Try this gorgeous SterlingPro Coffee & Espresso Maker which can make up to eight cups of coffee at once. Or, if you like to enjoy your coffee alone, try this much smaller French Press.

The Chemex

This gorgeous glass carafe and brewing vessel (available from this page on Amazon) looks great and is durable to boot. It also makes a great cup of coffee because, as you pour hot water over the grounds, you can never over-brew.
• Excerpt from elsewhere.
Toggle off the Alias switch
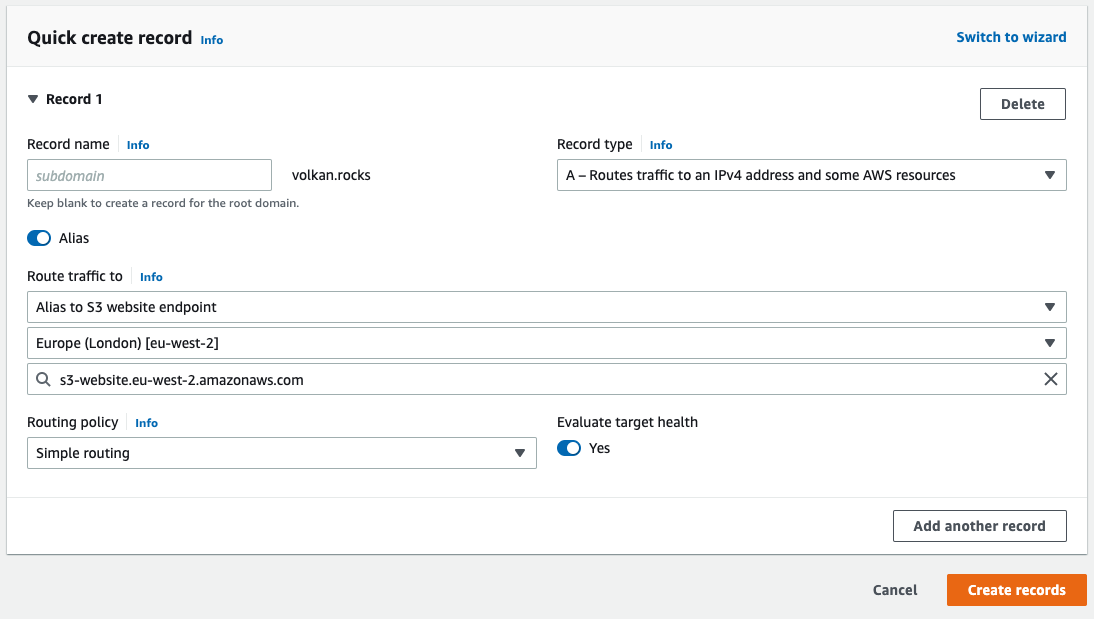The image size is (1094, 619). 38,238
As the coffee grounds never even touch the glass, it’s simple to clean.

The Aeropress

This clever device uses air pressure to extract the brew from the beans, leaving behind the bitter oils. It makes a really flavorsome cup and can be quickly and easily cleaned.

No matter what coffee system you use, always make sure it is regularly and thoroughly cleaned and dried. Use products made of glass or stainless steel where possible and always strive to buy Fair Trade and organic coffee.

Overall, we really need to consider just how important convenience is to us when it comes to a home brewed cup of coffee. Are those extra couple of minutes each day really worth jeopardizing our health, piling up our landfills and supporting a farming system that exploits workers and pumps dangerous chemicals into our environment?